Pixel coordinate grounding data
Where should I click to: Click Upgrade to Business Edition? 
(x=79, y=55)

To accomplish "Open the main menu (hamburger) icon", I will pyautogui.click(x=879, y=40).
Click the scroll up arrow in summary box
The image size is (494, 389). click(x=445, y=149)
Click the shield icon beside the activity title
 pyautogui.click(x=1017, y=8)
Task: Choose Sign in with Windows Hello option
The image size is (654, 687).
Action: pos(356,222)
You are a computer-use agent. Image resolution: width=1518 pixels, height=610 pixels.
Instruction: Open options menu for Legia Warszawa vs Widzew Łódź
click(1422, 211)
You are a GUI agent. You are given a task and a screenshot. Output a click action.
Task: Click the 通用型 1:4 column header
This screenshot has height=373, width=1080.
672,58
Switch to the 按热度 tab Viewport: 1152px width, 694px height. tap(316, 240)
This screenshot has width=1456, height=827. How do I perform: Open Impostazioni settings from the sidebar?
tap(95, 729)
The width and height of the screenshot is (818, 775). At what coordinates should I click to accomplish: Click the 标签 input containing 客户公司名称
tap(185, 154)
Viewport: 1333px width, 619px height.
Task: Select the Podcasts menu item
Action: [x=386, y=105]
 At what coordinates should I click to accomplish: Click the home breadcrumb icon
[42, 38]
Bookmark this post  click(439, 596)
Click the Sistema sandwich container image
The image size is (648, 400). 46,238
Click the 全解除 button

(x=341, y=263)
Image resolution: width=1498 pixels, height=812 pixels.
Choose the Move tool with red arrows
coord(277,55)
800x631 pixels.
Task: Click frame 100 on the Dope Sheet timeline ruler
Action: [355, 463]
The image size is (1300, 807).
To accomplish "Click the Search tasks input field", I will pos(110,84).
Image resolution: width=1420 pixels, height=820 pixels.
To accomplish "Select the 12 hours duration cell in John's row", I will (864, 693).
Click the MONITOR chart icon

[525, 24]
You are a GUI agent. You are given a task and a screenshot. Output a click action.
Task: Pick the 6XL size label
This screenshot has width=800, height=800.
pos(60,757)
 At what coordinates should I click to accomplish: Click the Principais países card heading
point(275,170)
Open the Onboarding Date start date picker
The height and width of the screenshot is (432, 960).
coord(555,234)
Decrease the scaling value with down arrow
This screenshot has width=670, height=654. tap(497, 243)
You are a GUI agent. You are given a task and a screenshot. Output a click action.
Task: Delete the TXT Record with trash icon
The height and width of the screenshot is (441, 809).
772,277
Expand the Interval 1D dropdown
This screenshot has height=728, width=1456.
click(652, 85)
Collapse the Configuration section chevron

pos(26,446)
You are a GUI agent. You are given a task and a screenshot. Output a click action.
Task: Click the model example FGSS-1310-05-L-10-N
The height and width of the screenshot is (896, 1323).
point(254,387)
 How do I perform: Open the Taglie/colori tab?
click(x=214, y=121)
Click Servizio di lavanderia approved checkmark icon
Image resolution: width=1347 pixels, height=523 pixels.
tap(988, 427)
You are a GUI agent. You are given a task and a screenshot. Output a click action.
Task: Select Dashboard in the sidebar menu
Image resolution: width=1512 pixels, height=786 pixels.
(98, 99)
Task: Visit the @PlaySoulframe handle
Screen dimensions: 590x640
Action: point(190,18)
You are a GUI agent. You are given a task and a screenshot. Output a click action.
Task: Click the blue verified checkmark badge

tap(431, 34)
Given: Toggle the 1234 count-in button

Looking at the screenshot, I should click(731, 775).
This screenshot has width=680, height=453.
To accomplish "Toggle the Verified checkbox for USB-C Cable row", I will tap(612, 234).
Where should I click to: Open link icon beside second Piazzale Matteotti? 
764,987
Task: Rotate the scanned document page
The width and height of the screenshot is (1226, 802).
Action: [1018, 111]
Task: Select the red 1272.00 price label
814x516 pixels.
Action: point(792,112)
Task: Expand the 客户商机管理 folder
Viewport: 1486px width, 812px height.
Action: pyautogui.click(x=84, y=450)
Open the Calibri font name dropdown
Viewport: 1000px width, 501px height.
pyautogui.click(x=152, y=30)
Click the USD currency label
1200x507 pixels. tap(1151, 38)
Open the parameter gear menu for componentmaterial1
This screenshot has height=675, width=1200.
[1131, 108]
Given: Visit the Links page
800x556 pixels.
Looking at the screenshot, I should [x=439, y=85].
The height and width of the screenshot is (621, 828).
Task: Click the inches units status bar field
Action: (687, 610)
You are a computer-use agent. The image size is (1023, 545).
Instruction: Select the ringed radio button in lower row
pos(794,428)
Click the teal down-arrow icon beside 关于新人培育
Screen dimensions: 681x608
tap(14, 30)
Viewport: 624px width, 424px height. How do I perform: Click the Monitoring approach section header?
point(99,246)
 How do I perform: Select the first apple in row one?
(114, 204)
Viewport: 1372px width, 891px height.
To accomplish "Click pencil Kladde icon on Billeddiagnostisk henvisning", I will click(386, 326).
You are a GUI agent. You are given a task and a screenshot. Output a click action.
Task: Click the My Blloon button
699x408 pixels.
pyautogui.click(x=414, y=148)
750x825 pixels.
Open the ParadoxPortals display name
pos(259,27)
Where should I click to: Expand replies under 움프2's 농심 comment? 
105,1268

TASK DESCRIPTION
Could you retype every record above exactly as it appears?

WORKED SOLUTION
Where should I click to: Click Upgrade to Business Edition? 
(x=79, y=55)

To accomplish "Open the main menu (hamburger) icon", I will pyautogui.click(x=879, y=40).
Click the scroll up arrow in summary box
The image size is (494, 389). click(x=445, y=149)
Click the shield icon beside the activity title
 pyautogui.click(x=1017, y=8)
Task: Choose Sign in with Windows Hello option
The image size is (654, 687).
Action: pos(356,222)
You are a computer-use agent. Image resolution: width=1518 pixels, height=610 pixels.
Instruction: Open options menu for Legia Warszawa vs Widzew Łódź
click(1422, 211)
You are a GUI agent. You are given a task and a screenshot. Output a click action.
Task: Click the 通用型 1:4 column header
This screenshot has height=373, width=1080.
672,58
Switch to the 按热度 tab Viewport: 1152px width, 694px height. tap(316, 240)
This screenshot has width=1456, height=827. How do I perform: Open Impostazioni settings from the sidebar?
tap(95, 729)
The width and height of the screenshot is (818, 775). At what coordinates should I click to accomplish: Click the 标签 input containing 客户公司名称
tap(185, 154)
Viewport: 1333px width, 619px height.
Task: Select the Podcasts menu item
Action: [x=386, y=105]
 At what coordinates should I click to accomplish: Click the home breadcrumb icon
[42, 38]
Bookmark this post  click(439, 596)
Click the Sistema sandwich container image
The image size is (648, 400). 46,238
Click the 全解除 button

(x=341, y=263)
Image resolution: width=1498 pixels, height=812 pixels.
Choose the Move tool with red arrows
coord(277,55)
800x631 pixels.
Task: Click frame 100 on the Dope Sheet timeline ruler
Action: [355, 463]
The image size is (1300, 807).
To accomplish "Click the Search tasks input field", I will pos(110,84).
Image resolution: width=1420 pixels, height=820 pixels.
To accomplish "Select the 12 hours duration cell in John's row", I will (864, 693).
Click the MONITOR chart icon

[525, 24]
You are a GUI agent. You are given a task and a screenshot. Output a click action.
Task: Pick the 6XL size label
This screenshot has width=800, height=800.
pos(60,757)
 At what coordinates should I click to accomplish: Click the Principais países card heading
point(275,170)
Open the Onboarding Date start date picker
The height and width of the screenshot is (432, 960).
coord(555,234)
Decrease the scaling value with down arrow
This screenshot has width=670, height=654. tap(497, 243)
You are a GUI agent. You are given a task and a screenshot. Output a click action.
Task: Delete the TXT Record with trash icon
The height and width of the screenshot is (441, 809).
772,277
Expand the Interval 1D dropdown
This screenshot has height=728, width=1456.
click(652, 85)
Collapse the Configuration section chevron

pos(26,446)
You are a GUI agent. You are given a task and a screenshot. Output a click action.
Task: Click the model example FGSS-1310-05-L-10-N
The height and width of the screenshot is (896, 1323).
point(254,387)
 How do I perform: Open the Taglie/colori tab?
click(x=214, y=121)
Click Servizio di lavanderia approved checkmark icon
Image resolution: width=1347 pixels, height=523 pixels.
tap(988, 427)
You are a GUI agent. You are given a task and a screenshot. Output a click action.
Task: Select Dashboard in the sidebar menu
Image resolution: width=1512 pixels, height=786 pixels.
(98, 99)
Task: Visit the @PlaySoulframe handle
Screen dimensions: 590x640
Action: point(190,18)
You are a GUI agent. You are given a task and a screenshot. Output a click action.
Task: Click the blue verified checkmark badge

tap(431, 34)
Given: Toggle the 1234 count-in button

Looking at the screenshot, I should click(731, 775).
This screenshot has width=680, height=453.
To accomplish "Toggle the Verified checkbox for USB-C Cable row", I will tap(612, 234).
Where should I click to: Open link icon beside second Piazzale Matteotti? 
764,987
Task: Rotate the scanned document page
The width and height of the screenshot is (1226, 802).
Action: [1018, 111]
Task: Select the red 1272.00 price label
814x516 pixels.
Action: point(792,112)
Task: Expand the 客户商机管理 folder
Viewport: 1486px width, 812px height.
Action: pyautogui.click(x=84, y=450)
Open the Calibri font name dropdown
Viewport: 1000px width, 501px height.
pyautogui.click(x=152, y=30)
Click the USD currency label
1200x507 pixels. tap(1151, 38)
Open the parameter gear menu for componentmaterial1
This screenshot has height=675, width=1200.
[1131, 108]
Given: Visit the Links page
800x556 pixels.
Looking at the screenshot, I should [x=439, y=85].
The height and width of the screenshot is (621, 828).
Task: Click the inches units status bar field
Action: (687, 610)
You are a computer-use agent. The image size is (1023, 545).
Instruction: Select the ringed radio button in lower row
pos(794,428)
Click the teal down-arrow icon beside 关于新人培育
Screen dimensions: 681x608
tap(14, 30)
Viewport: 624px width, 424px height. How do I perform: Click the Monitoring approach section header?
point(99,246)
 How do I perform: Select the first apple in row one?
(114, 204)
Viewport: 1372px width, 891px height.
To accomplish "Click pencil Kladde icon on Billeddiagnostisk henvisning", I will click(386, 326).
You are a GUI agent. You are given a task and a screenshot. Output a click action.
Task: Click the My Blloon button
699x408 pixels.
pyautogui.click(x=414, y=148)
750x825 pixels.
Open the ParadoxPortals display name
pos(259,27)
Where should I click to: Expand replies under 움프2's 농심 comment? 
105,1268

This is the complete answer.